◆ **DIRECTIONS**:
Find the line with "Where should I click to: Click the three-dot". Transcribe it and each later line of the data exactly, up to and including the last.

◆ **SOURCE RECORDS**:

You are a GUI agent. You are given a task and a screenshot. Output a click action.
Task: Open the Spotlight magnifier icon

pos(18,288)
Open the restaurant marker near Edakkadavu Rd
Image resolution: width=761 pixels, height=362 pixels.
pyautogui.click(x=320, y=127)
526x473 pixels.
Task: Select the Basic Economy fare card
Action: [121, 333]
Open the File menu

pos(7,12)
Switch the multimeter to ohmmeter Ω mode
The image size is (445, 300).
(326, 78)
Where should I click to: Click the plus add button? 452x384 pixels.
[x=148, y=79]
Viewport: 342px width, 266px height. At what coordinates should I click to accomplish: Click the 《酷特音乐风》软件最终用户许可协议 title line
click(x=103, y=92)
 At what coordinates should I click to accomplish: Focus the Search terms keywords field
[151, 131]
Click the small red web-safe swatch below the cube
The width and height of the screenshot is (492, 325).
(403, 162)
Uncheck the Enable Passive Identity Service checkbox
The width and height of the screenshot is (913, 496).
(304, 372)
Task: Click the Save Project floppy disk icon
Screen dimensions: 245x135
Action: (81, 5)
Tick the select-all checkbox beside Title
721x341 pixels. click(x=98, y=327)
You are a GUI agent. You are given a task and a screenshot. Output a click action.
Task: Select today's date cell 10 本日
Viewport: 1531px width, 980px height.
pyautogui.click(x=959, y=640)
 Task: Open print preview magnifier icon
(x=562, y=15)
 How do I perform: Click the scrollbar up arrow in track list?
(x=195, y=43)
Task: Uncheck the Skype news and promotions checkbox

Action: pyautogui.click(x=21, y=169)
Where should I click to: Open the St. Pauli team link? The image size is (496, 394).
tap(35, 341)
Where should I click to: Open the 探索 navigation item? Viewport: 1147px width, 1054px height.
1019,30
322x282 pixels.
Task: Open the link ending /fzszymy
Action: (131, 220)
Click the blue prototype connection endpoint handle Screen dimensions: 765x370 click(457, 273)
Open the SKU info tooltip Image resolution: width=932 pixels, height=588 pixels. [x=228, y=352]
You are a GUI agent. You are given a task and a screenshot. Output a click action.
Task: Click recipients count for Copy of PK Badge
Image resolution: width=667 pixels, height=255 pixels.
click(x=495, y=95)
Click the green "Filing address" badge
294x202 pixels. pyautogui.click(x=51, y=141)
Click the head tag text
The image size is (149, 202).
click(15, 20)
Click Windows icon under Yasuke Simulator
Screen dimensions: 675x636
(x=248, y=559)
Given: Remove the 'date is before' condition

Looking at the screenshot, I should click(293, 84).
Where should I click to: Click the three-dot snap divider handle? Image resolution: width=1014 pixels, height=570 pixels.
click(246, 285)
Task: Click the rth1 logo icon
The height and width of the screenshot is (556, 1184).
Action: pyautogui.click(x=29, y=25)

◆ **EXPECTED OUTPUT**:
Where should I click to: Click the three-dot snap divider handle? Image resolution: width=1014 pixels, height=570 pixels.
click(246, 285)
Task: Click the rth1 logo icon
The height and width of the screenshot is (556, 1184).
Action: pyautogui.click(x=29, y=25)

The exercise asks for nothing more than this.